As ALS took away Veronique’s ability to flex her own muscles, she became more and more reliant on caregivers to help her maintain the most comfortable position. Even though her motorised wheelchair cost more than a small car, we were still frustrated almost daily in our attempts to adjust and readjust the headrest and the armrests in order to account for her changing needs. My training in massage had not included working with a client in a wheelchair, but I discovered what worked for her and with daily range-of-motion exercises, we were able to keep her limbs more flexible. When she could no longer go to the acupuncturist, he came to her. Once a week, she was visited by ‘Reiki Rick’ and the whole house went silent while he brought her into a deeply healing and meditative state.
A task as simple as washing her hair was suddenly complicated as an extra person was needed in order to support her head while keeping the breathing mask pressed to her face.

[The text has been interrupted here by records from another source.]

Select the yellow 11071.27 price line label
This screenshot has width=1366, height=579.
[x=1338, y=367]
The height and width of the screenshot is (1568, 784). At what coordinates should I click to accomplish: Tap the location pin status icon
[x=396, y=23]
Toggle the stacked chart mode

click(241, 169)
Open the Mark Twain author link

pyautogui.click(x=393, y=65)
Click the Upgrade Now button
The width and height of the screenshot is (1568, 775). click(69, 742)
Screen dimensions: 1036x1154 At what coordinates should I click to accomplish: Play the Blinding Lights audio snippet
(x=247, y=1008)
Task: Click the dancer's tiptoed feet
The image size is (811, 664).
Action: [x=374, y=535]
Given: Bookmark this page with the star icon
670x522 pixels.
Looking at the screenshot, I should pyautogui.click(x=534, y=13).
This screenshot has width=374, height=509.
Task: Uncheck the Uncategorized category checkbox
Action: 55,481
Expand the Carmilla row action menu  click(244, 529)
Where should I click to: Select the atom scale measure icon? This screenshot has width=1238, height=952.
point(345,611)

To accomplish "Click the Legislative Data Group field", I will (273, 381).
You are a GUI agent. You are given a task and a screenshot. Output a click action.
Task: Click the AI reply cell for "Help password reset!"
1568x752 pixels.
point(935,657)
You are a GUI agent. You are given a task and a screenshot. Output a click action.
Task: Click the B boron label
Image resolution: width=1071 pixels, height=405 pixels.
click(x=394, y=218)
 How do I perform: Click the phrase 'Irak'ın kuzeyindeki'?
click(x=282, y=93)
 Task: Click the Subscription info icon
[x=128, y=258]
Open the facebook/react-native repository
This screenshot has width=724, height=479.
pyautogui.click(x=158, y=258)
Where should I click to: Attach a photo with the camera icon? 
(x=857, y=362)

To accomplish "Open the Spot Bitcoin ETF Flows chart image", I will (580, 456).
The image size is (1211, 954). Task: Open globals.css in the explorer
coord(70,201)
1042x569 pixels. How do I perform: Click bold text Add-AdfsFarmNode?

When she wanted her hair cut, her stylist agreed to make a house call. Ditto for the pedicure.
The most time consuming activity by far was the process of getting Veronique out of bed in the morning and preparing her for sleep again in the evening. There were transfers between the wheelchair and the commode by way of a hoist and sling. This was often the most frustrating and tiring part of the day for Veronique as she was feeling the most vulnerable and helpless. Activities which you and I do without thinking and normally take just a few minutes now regularly took hours to complete. For the caregivers involved this was the most physically and mentally demanding part of the day. When all was done and she was lying in her bed, a lot of attention was paid to her position. The mask would be adjusted several times, her hips shifted, knees raised, legs straightened, arms placed just so. Comfort was a top priority since her body would not change position until morning.